Running an ad at the side of the bus is a brilliant idea, even though the 'ad-buses' are causing sales-pitch version of diarrhea all over Taipei (or over any large cities). The benefits are too tempting even for those opposing the overabundance of advertisement because it taints the landscape of Taiwan. I think no one is complaining such stuff at this moment. Here are the benefits:
- Large. Very large. As in the above example, you may even put the entire body of models LARGER than their actual dimensions.
- The ad goes to the customer, not the other way around.
- Top-notch location (to interrupt busy customers by blocking their view)
Let's get into the details about this advertisement. It is a Playboy-brand perfume aimed at single men trying to get into women's pants. It is situated during a foreplay, which is, technically, a part of sex.
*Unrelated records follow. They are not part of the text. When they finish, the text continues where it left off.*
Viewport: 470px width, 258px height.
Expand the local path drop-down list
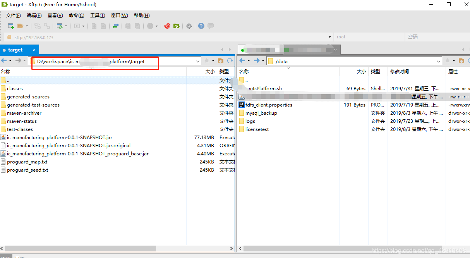(x=198, y=61)
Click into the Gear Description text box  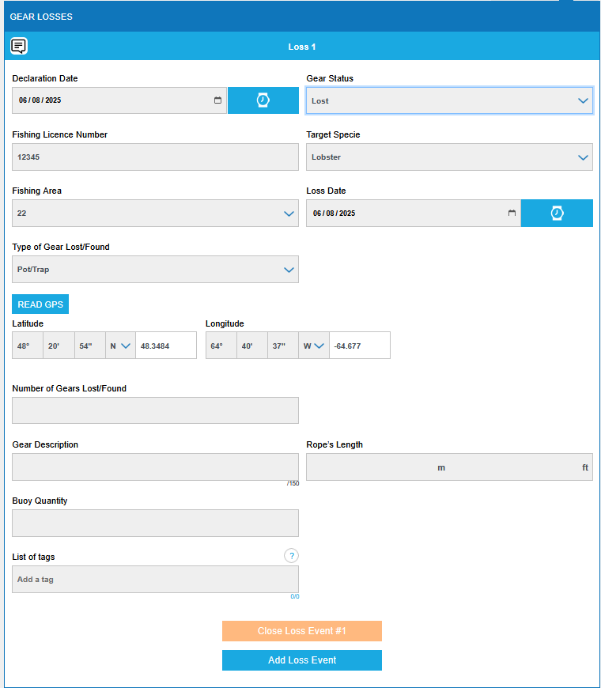[x=155, y=467]
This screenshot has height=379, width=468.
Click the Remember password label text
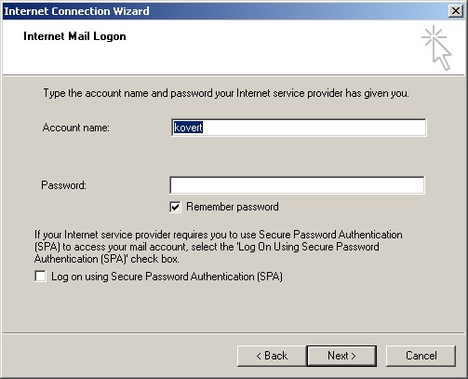coord(233,207)
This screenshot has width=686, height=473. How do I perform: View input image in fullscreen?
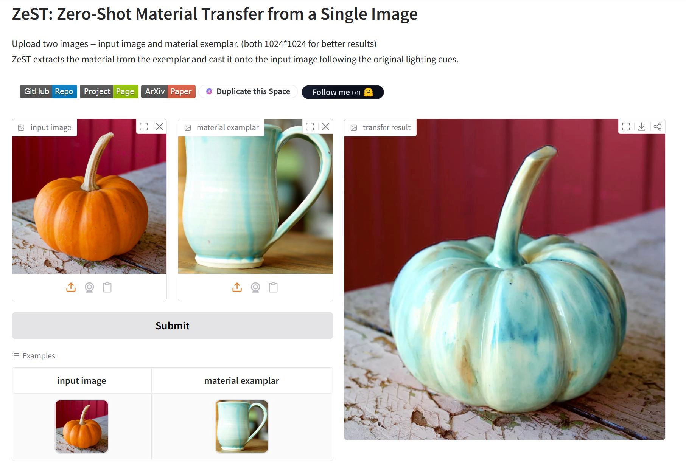[144, 127]
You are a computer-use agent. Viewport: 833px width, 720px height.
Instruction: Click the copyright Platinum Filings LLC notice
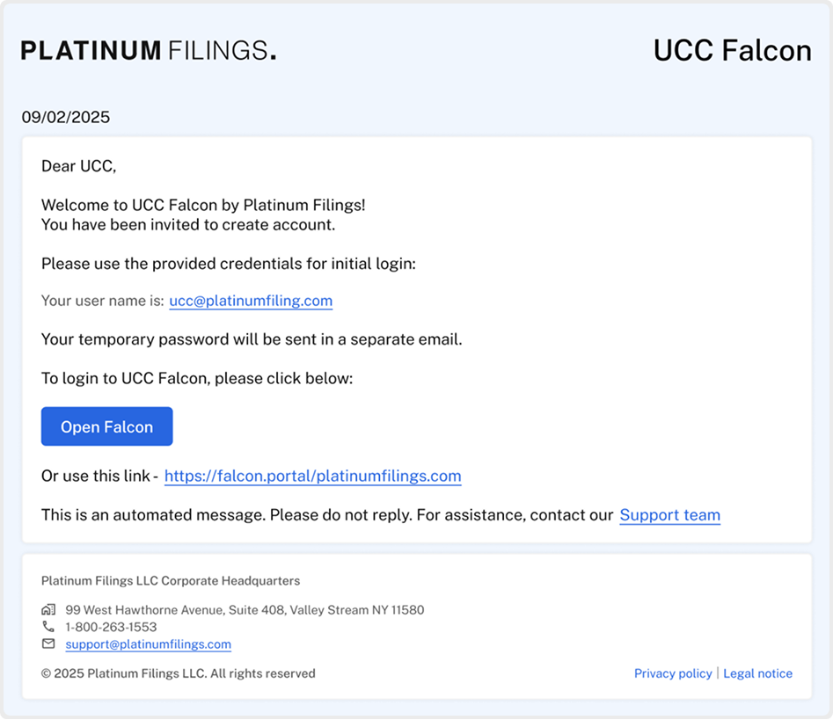178,673
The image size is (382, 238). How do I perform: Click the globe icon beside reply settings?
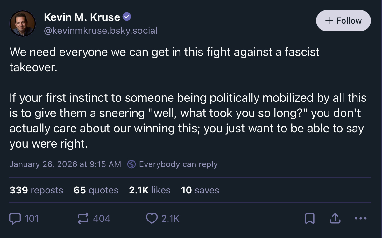coord(131,164)
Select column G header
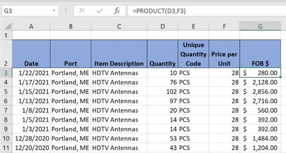The width and height of the screenshot is (286, 153). tap(260, 26)
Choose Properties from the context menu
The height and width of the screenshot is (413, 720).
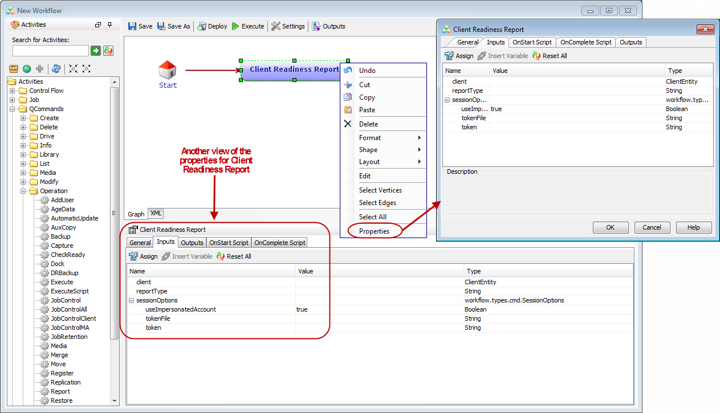[374, 231]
On the side of a public bus, running on public streets, carrying anybody from age 0 to 100. Nevertheless, the whole premise is very familiar to us Taipei dwellers. It took me 5 seconds or more to realize what's wrong with this ad. Not because I was busy gazing at the model or looking for any store information or having a flashback about the 'I was almost there' moments.
The reason this ad does not feel (too) out of place and is not meeting any street protest is because PG-13 content is everywhere in Taipei. It is in the most-circulated newspaper, the Taiwanese version of The Sun (or Fox News). My Chinese teacher will raise her eyebrows when I call Apply Daily a newspaper, but well, es la vida. (Their web address is tw.nextmedia. What a self-fulfilling prophecy.) Each time I buy dailies at a 7-11 ( = as many as going to the bathroom), a semi-nude photo on the stacked magazine right beside the cash register welcomes me with a big smile. (But X-rated content is banned countrywide. I think they should limit the regions where adult content can be viewed, and "legalize" X-rated stuff. It is my personal opinion, but not coming from my personal reasons.)
The catch copy of that perfume ad is "press to play". Someone needs to drag the copywriter out to the streets of Taipei and make him understand what it feels like to have a cold chill running your back in the middle of summer. The whole point of a perfume is to make your partner (or target, whatever) feel "hot", isn't it?